Shares in the group rose 2.7 percent in early trading to 545.5 pence, taking the year-to-date gain to 27.3 percent.
EasyJet said that the group has a strong balance sheet due to its falling cost base and uncollateralised hedging programmes.
The company has clearly had success with hedging its oil and fuel costs and revealed that is has a substantial amount of its energy hedged, in order to to reduce short term earnings volatility through fuel and currency hedging.
Airline hedging programmes are typically implemented to a portion of the company's fuel purchases, in order to guard against fluctuating oil prices. Any percentage of fuel that is not hedged is bought on the spot market.
For the three months to 30 September this year, 85 percent of the anticipated jet fuel requirement is hedged using forwards at $983 per metric tonne.
The group also showed that in the 12 months to 30 September 2013, the group has implemented a 77 percent hedge at $985 per metric tonne.
Airlines and Hedging
In May this year, IBTimes UK reported that most of the world's major air carriers are using hedging tools to protect less than half of their fuels costs against future price increases.
According to a research report from Mercatus Energy Advisors and Airline Economics titled The State of Airline Fuel Hedging & Risk Management, which is comprised of data from 24 different airlines, some 43 percent of participants surveyed revealed that they are quite comfortable having a significant exposure to spot market prices and therefore potential price swings, as less than half of their fuel is hedged.
A majority of airlines have only implemented a hedging programme for 21 percent and 40 percent of its fuel for 2012, in a bid to mitigate losses from rising oil prices, according to the independent consultancy firm.
This information is interesting as "many airlines have recently stated that they are fearful of oil prices rising above the current forward curve," said the group that conducted the study.
Airline hedging programmes are typically implemented to a portion of the company's fuel purchases, in order to guard against fluctuating oil prices. Any percentage of fuel that is not hedged is bought on the spot market. Out of the survey participants, 82 percent said they currently have fuel hedges in place, however that leaves 18 percent without any security against oil price movements.

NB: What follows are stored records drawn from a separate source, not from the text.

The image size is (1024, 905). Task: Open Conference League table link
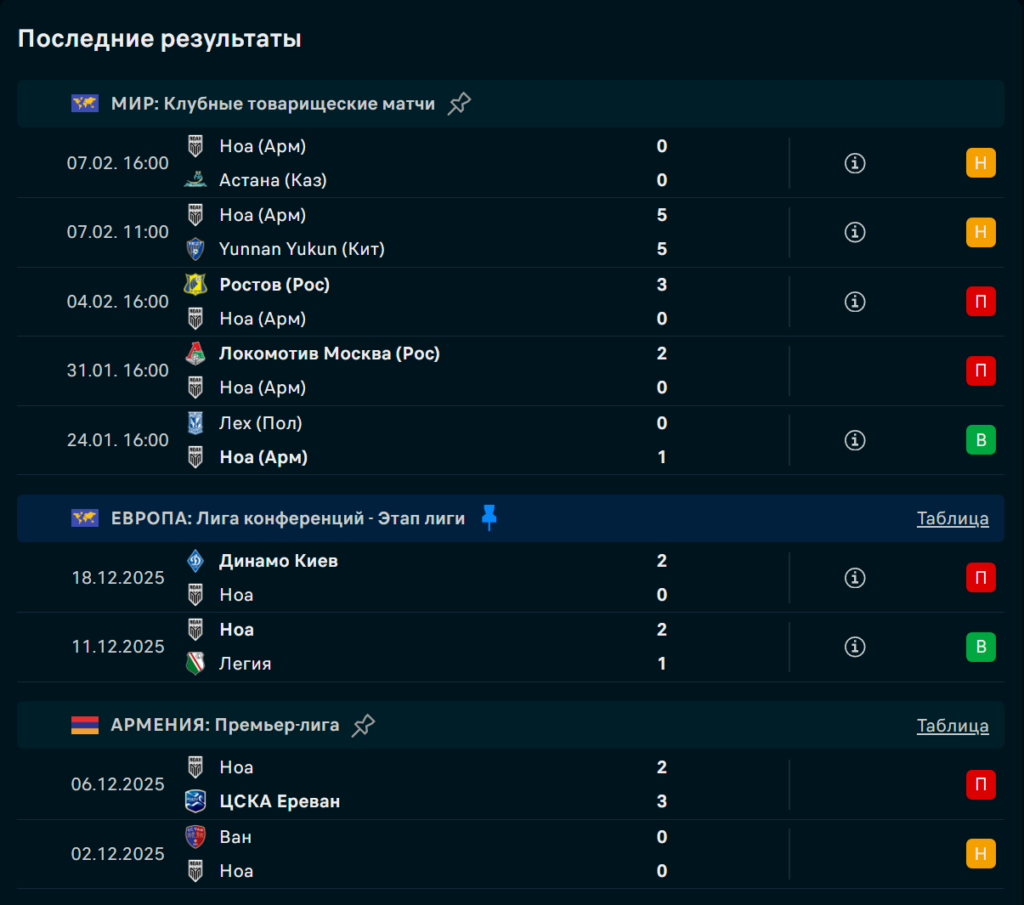click(952, 518)
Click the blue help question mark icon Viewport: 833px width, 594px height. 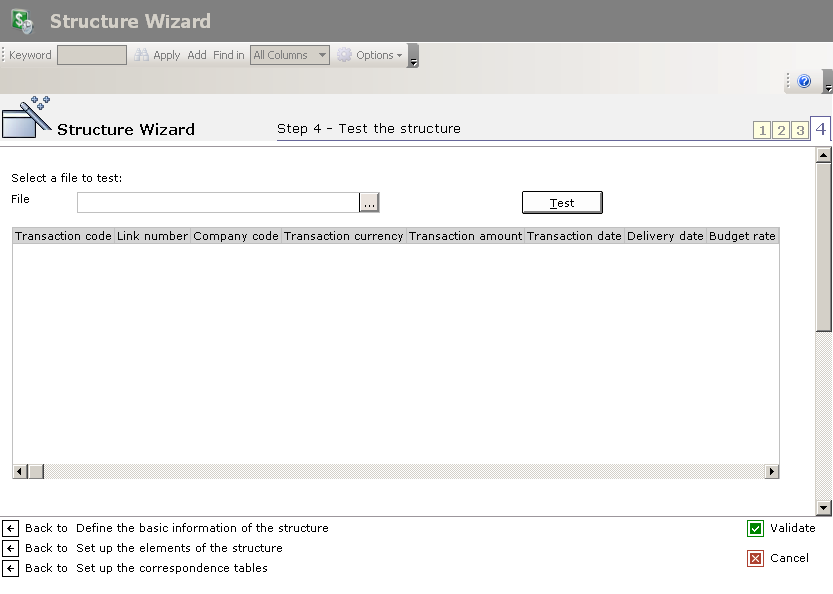(804, 82)
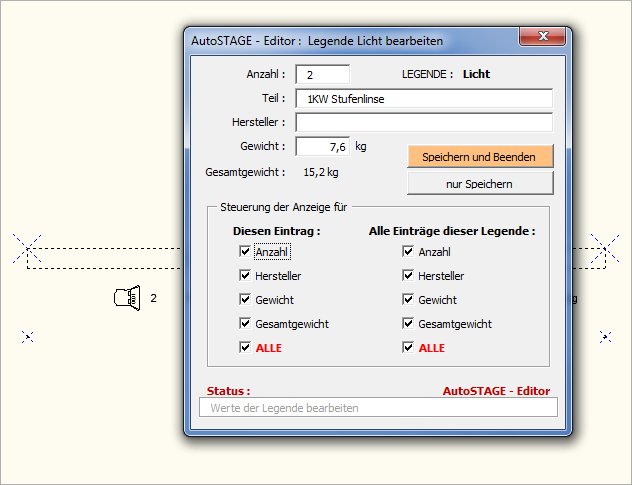Click the empty Hersteller text field
The width and height of the screenshot is (632, 485).
pos(423,122)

Meanwhile, only 29 percent of airlines revealed they hedged 41 percent and 60 percent of its fuel. Out of the total number of survey participants that have a fuel hedging programme, only 44 percent said the fuel hedging programme was there to protect against short term price increases, while 52 percent of survey participants said the procedures are in place in order to mitigate cash volatility.
"Over the course of the past few years, volatile oil prices have wreaked havoc on the airline industry, a trend which doesn't appear to be ripe for change any time in the foreseeable future," said Mercatus in the report. "The past five years have proven to be a very challenging time for the airline industry ... adding insult to injury, the state of the capital markets has left many airlines without access to much needed capital."